Un uomo picchiato e derubato viene ignorato da chi lo vede, proprio un sacerdote prima e un levita dopo, mentre un samaritano che si trova di passaggio lo soccorre avendone compassione. Ecco la compassione, quella che prova “Dio ogni volta che vede noi in un problema, in un peccato, in una miseria.”
Il samaritano poi era di passaggio, quindi in viaggio, magari indaffarato e di corsa ma si ferma ugualmente; questo ci insegna il Signore, “a guardare lontano, alla meta finale, mettendo tuttavia molta attenzione ai passi da compiere, qui e adesso, per arrivarvi. ” Siamo come il protagonista della parabola, in viaggio, ‘discepoli della Via’. Così ha detto Gesù ai primi cristiani: “Io sono la via, la verità e la vita.”

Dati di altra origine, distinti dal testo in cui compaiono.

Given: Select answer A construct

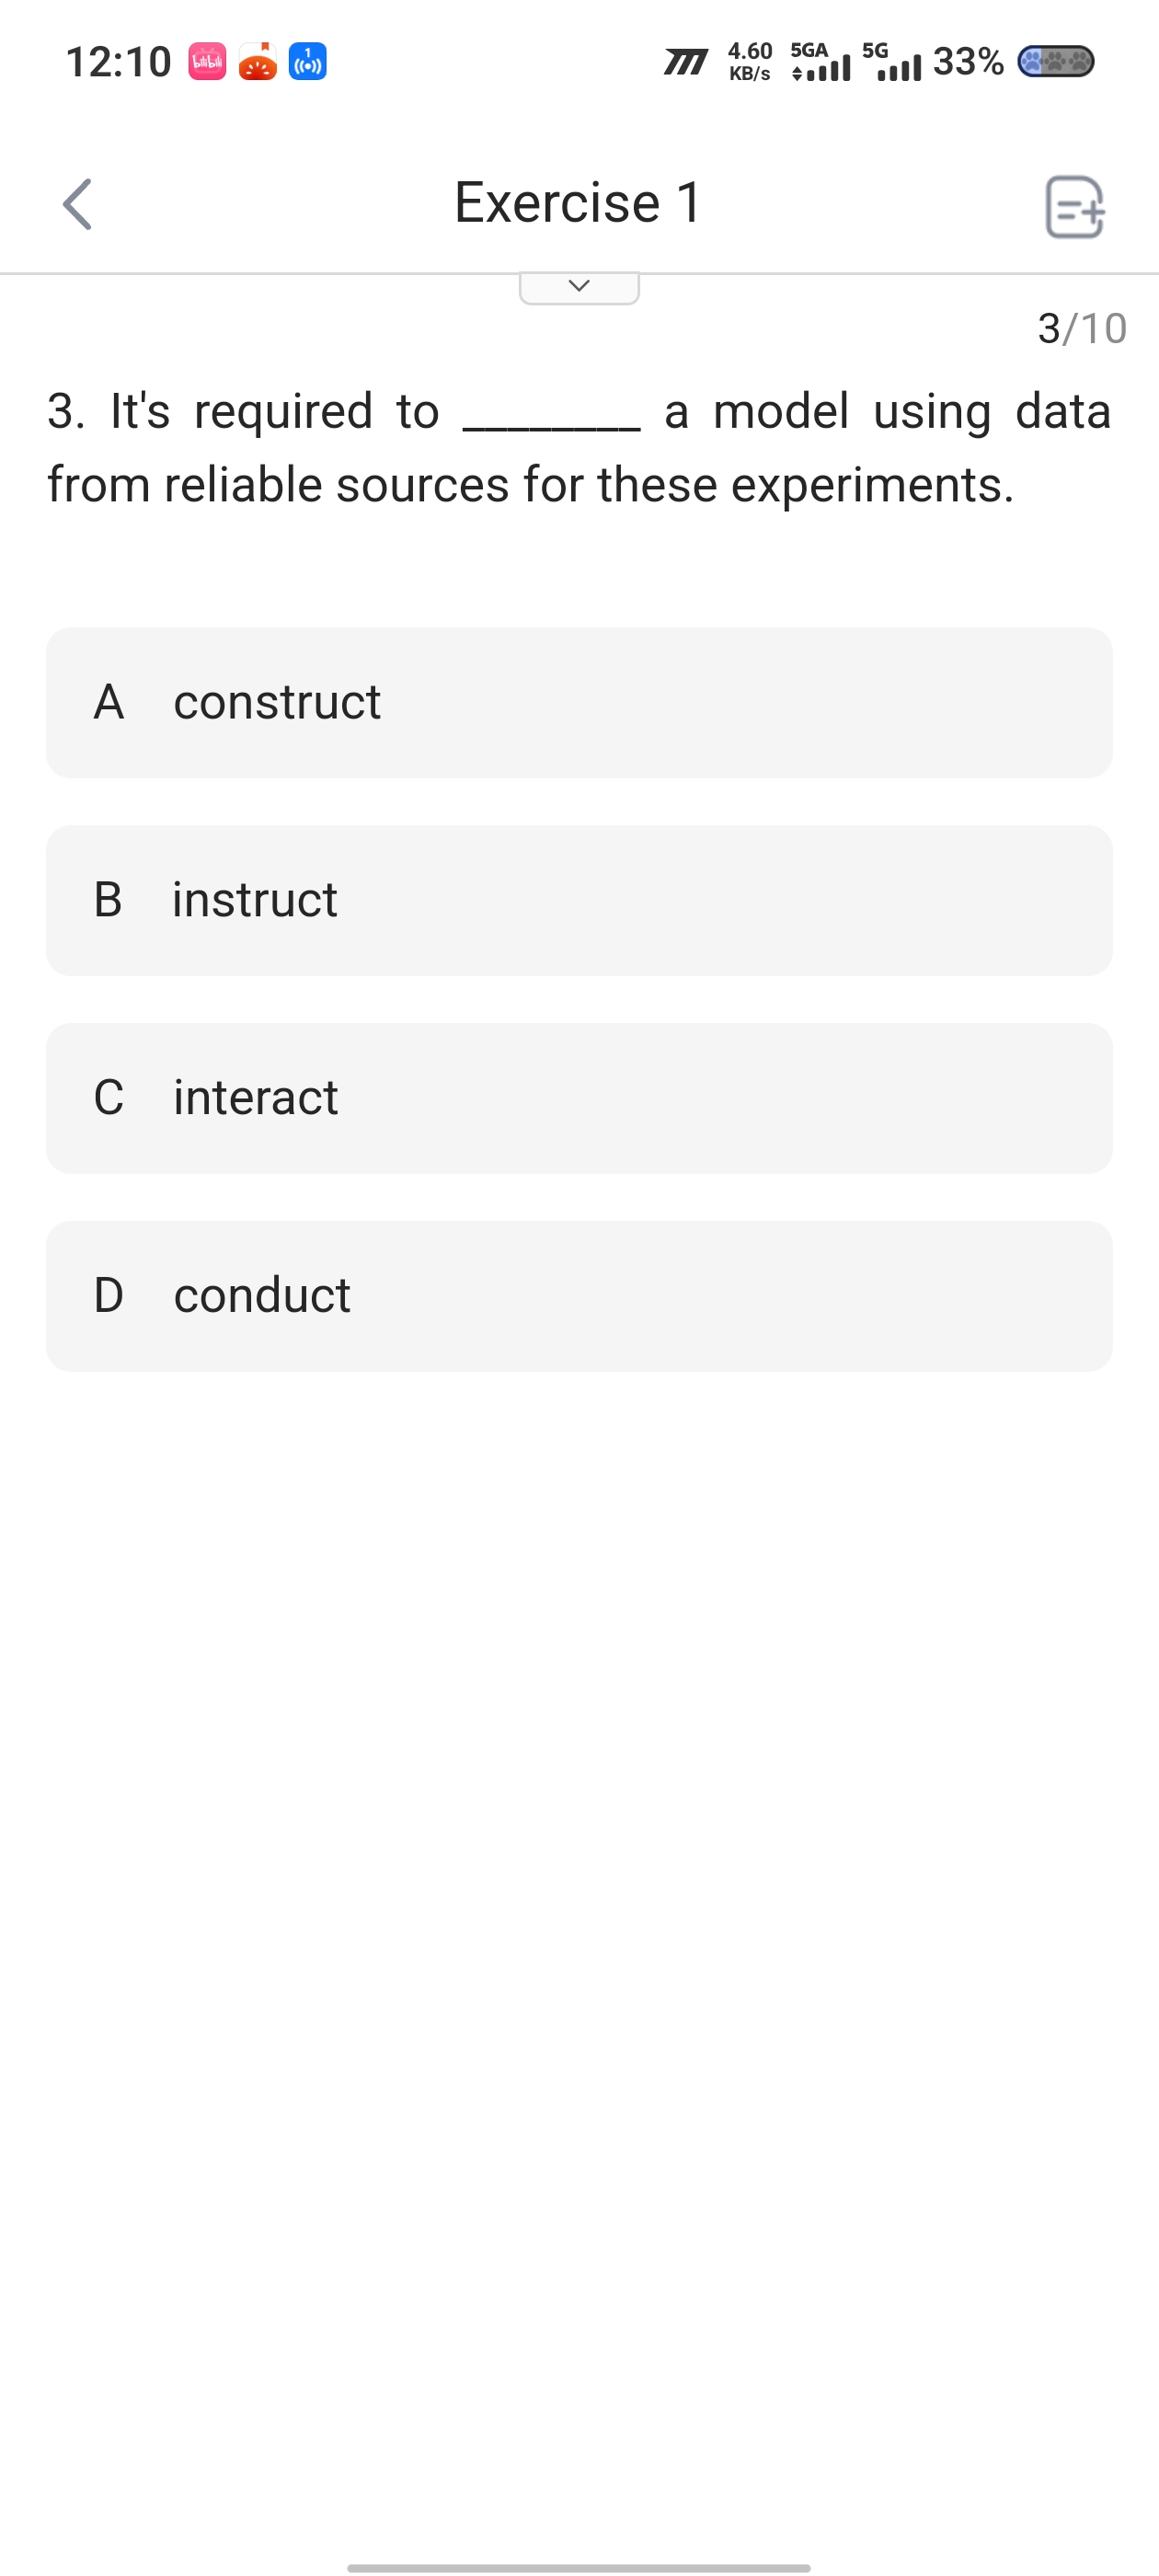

Siamo discepoli che vanno dietro ad un Signore “che non è un sedentario, ma sempre in cammino: per la strada incontra le persone, guarisce i malati, visita villaggi e città.” E come il Signore il credente deve vedere la realtà; “invece il sacerdote e il levita vedono il malcapitato, ma è come se non lo vedessero, passano oltre, guardano da un’altra parte. Il Vangelo ci educa a vedere: guida ognuno di noi a comprendere rettamente la realtà, superando giorno dopo giorno preconcetti e dogmatismi.”
Ma se non riusciamo ad essere come il Samaritano non dobbiamo colpevolizzarci bensì chiedere a Dio la grazia di riuscire a vedere e a provare compassione, come fa Lui con noi, chiedere “di avere compassione di coloro che incontriamo lungo il cammino, soprattutto di chi soffre ed è nel bisogno, per avvicinarci e fare quello che possiamo per dare una mano.”
Ma avvicinarci davvero, toccando con mano e guardando negli occhi i bisognosi, solo così avremo la vera compassione.